CPCP: Catatonia Super Review

Wow; the residents and medical students gave the Geezer a special treat yesterday–three (not one; not two) special Clinical Problems in Consultation Psychiatry (CPCP) presentations! They included one about catatonia (see below), another about mood disorders and traumatic brain injury taken from a recent review article, and one about psychiatric aspects of carcinoid tumors. Our psychiatry consultation service has been extremely busy and I could not be more impressed with the performance of all of the trainees. They’re taking on the heat and giving it all they have.
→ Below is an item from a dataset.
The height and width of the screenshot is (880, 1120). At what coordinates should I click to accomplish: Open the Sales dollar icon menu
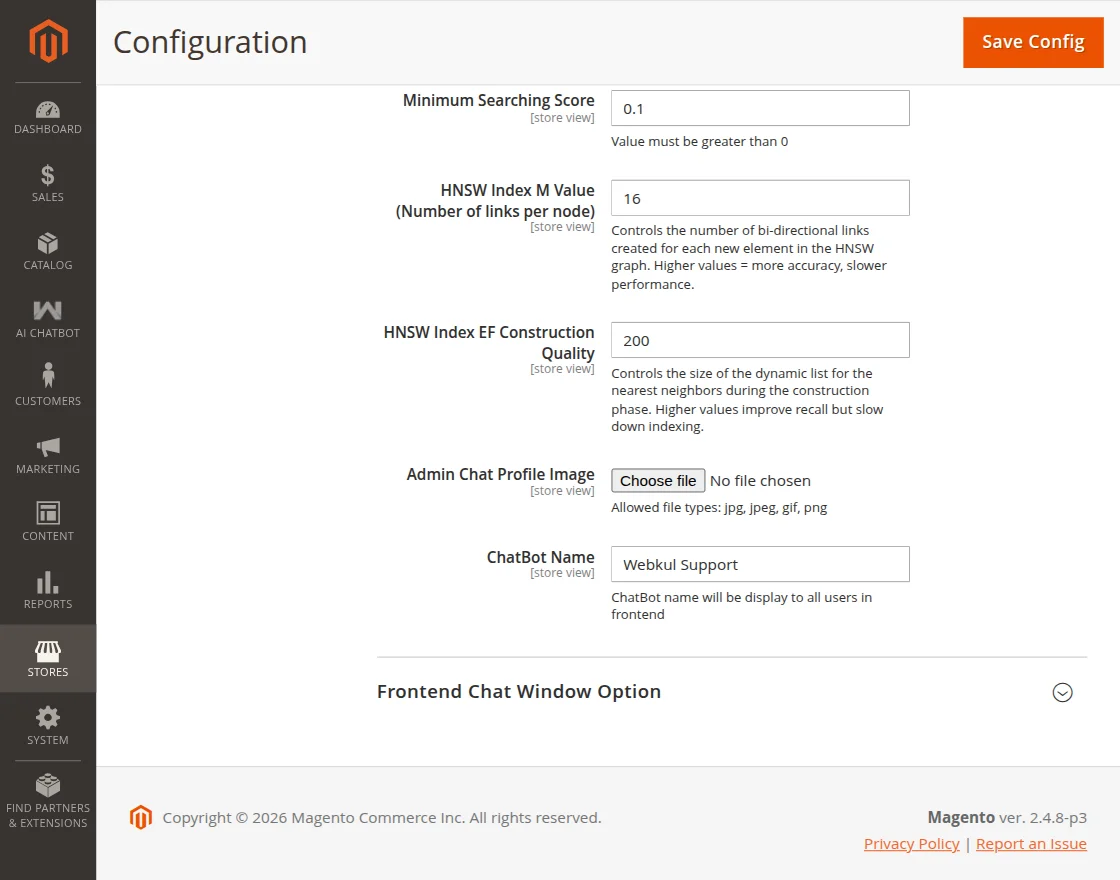click(x=48, y=176)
As a team, we’re undefeatable.

Amos Group Pic CL October

What the CPCP exemplifies is the importance of the principle of lifelong learning and valuing what clinicians do every day to fulfill it. Although the American Board of Psychiatry and Neurology (ABPN) Maintenance of Certification (MOC) managers acknowledge that–they will not approve the CPCP as an activity for MOC credit as part of certification.

On the other hand, they were all too pleased with the Delirium Performance in Practice (PIP) activity which is essentially useless to those who teach others about how to assess and manage delirium (but potentially a practical tool for learners). And while other specialty medical boards change the American Board of Medical Specialties (ABMS) certification requirements at will, including the 10 year cognitive exam and the PIP requirement in recognition of the redundant time-wasting and irrelevant features of these nonsensical and expensive components, the ABPN does not.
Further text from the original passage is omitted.